What will be or has been done with Bin Laden’s cadaver? The question may seem of secondary importance. But as I write these lines, a few hours after the announcement of his death, it is symbolically, hence politically, essential. Plunged into the Gulf of Oman, really? In this case, there is a risk of giving rise to the familiar conspiracy theories– — not really dead, hidden emir, resurrection, see the photo-shopped image already broadcast by the Pakistanis », etc.
Buried, then? But where? Who would get the poisoned gift? And the place of pilgrimage, in what cemetery of what country? A real dilemma. And then, again, the photo. To authenticate the death, did the Americans take the care to take an actual photo of the remains? They have to. Indispensable to nip any other rumors in the bud, ones whose authors would not fail to rush to snatch away Obama’s success — death from natural causes… smoke screen… phony operation… phony victory ». But it’s precisely what the U.S. did long ago, and for the same reasons, with Ché Guevara’s body. But in doing so, they transformed him into the icon we’re all familiar with. So, then? Dilemma again. Very difficult.
And then, finally, Pakistan. I fully understand that the operation was possible thanks to the cooperation of this U.S. ally, endowed with the atomic weapon, that is Pakistan. Yet at the same time… how can one not understand the other side of the truth? It was said that the fugitive was holed up in the grottos, wandering from hideout to hideout. He was supposedly living the existence of a hunted beast, in who knows what « tribal zone ».
But there he was, in the heart of the country. He lived 40 kilometers from Islamabad, the political capital, in a neighborhood I visited during my investigation of Daniel Pearl’s death, a residential area for retired military personnel. Can one not conclude, then, that the Pakistanis knew? That they had accepted to protect him and then decided to hand him over? And as a result, can one not ask the same question I asked, in the past and always in similar circumstances, when the Pakistani agencies gave up one of the jihadis of which they had a stock in store (sad to say, ensuing events proved me right every time): Why this change of mind? According to the terms of what bargain?
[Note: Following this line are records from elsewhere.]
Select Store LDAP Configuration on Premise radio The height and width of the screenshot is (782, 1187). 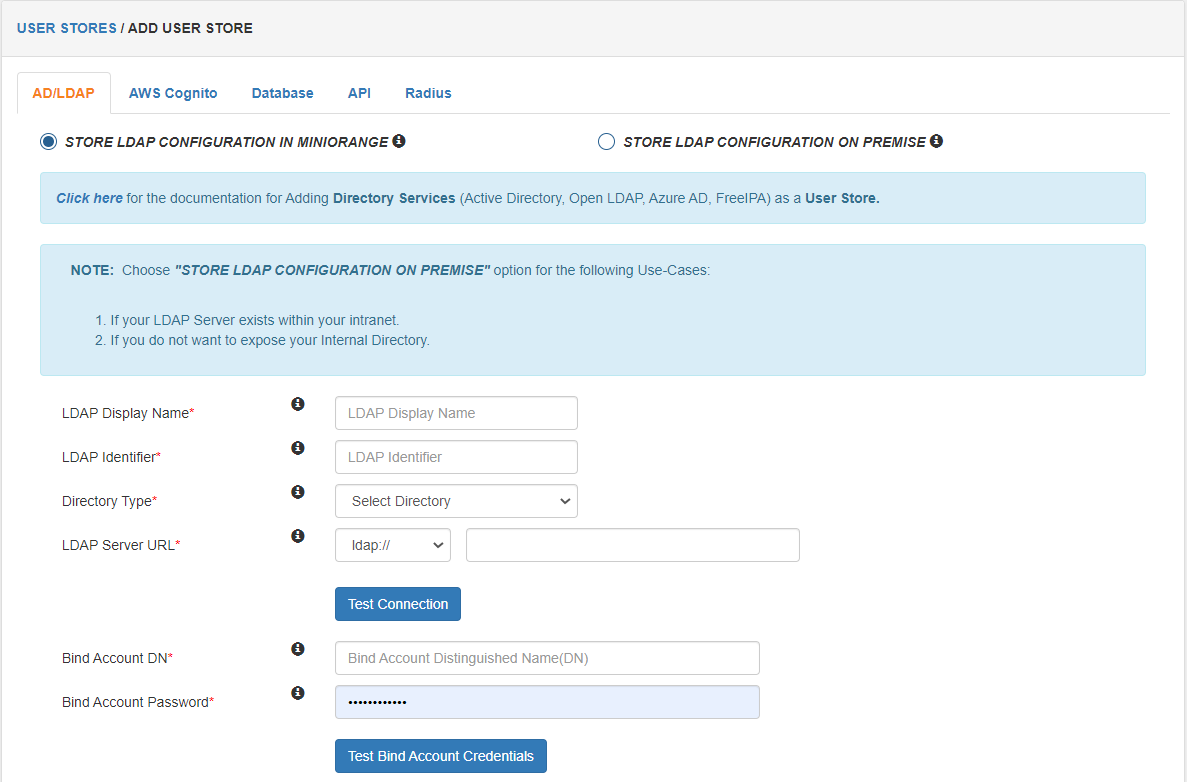[x=606, y=142]
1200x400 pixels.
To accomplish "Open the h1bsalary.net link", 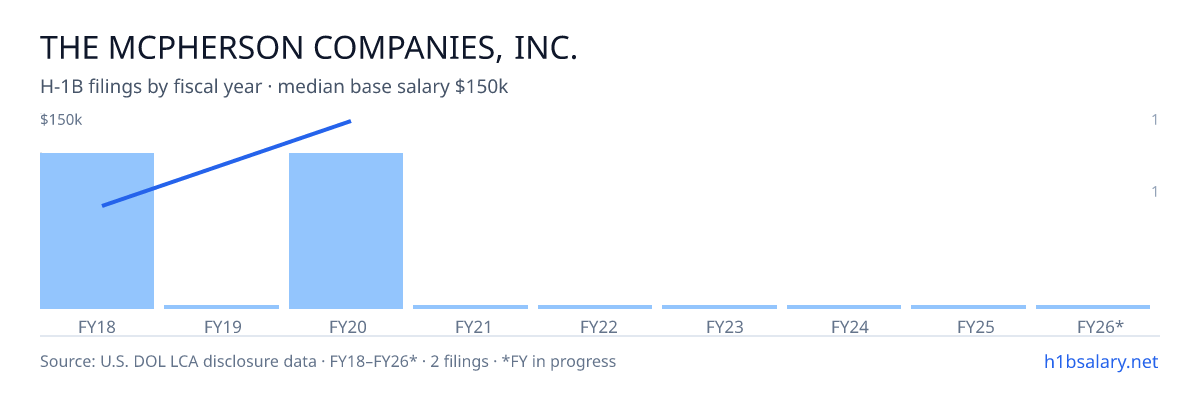I will pyautogui.click(x=1100, y=361).
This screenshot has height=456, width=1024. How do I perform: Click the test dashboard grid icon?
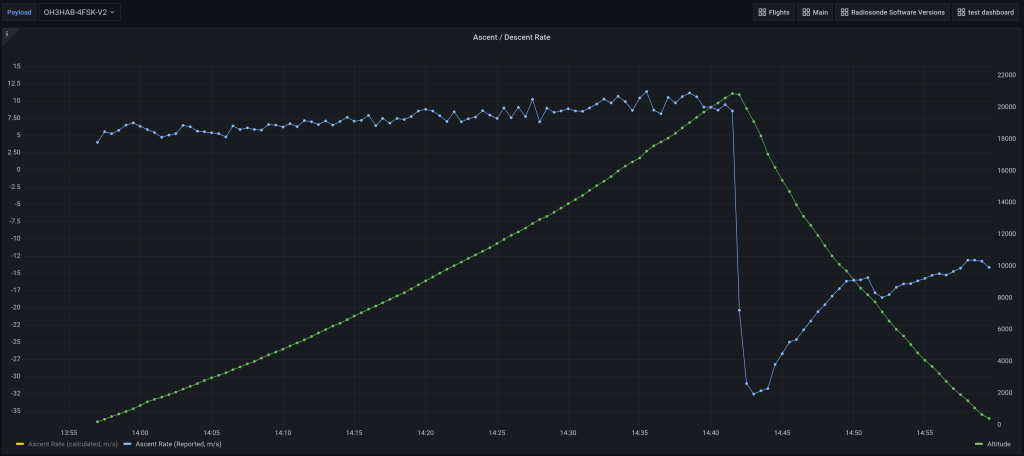[961, 12]
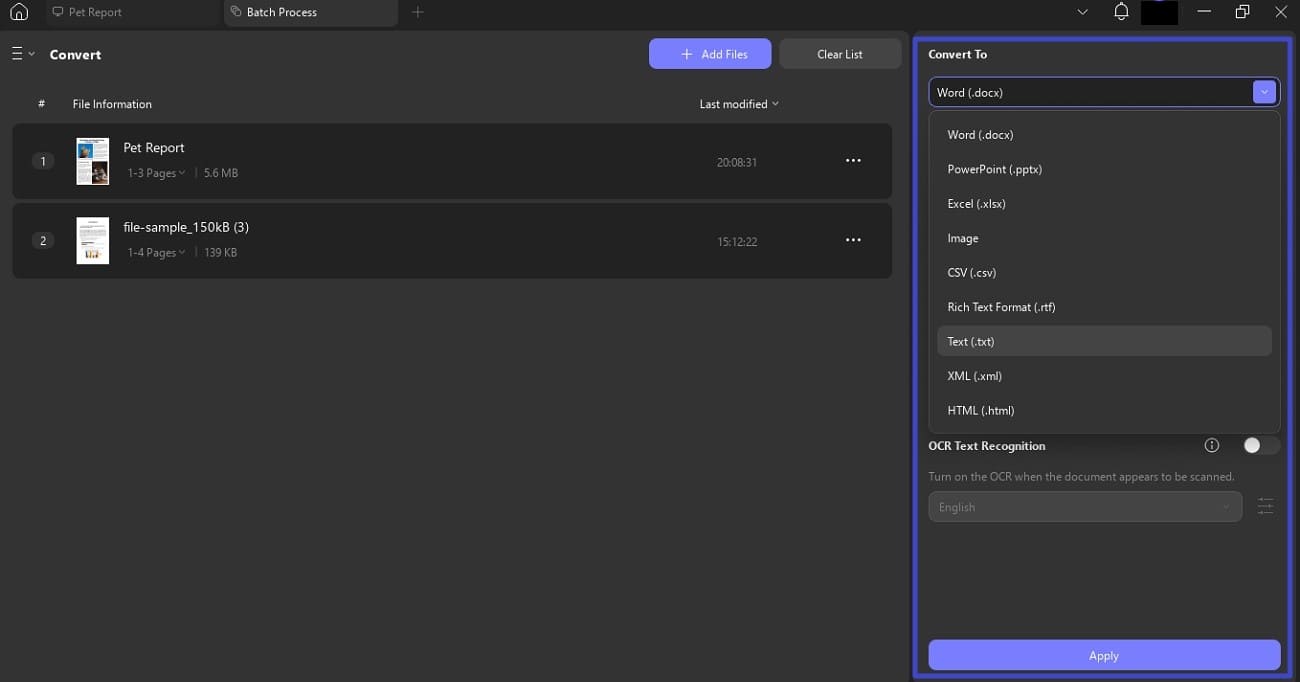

And, in the hand of poker that is the diplomatic game seen from Islamabad, what card are they left hanging on to, having just discarded such a trump?
The disappearance of Bin Laden, however fortunate it may be, cannot but convince me further that this nuclear-possessing, jihadized Pakistan, subject to the persistent stranglehold of its dreadful secret services, remains, as yesterday, one of the most dangerous places on the planet.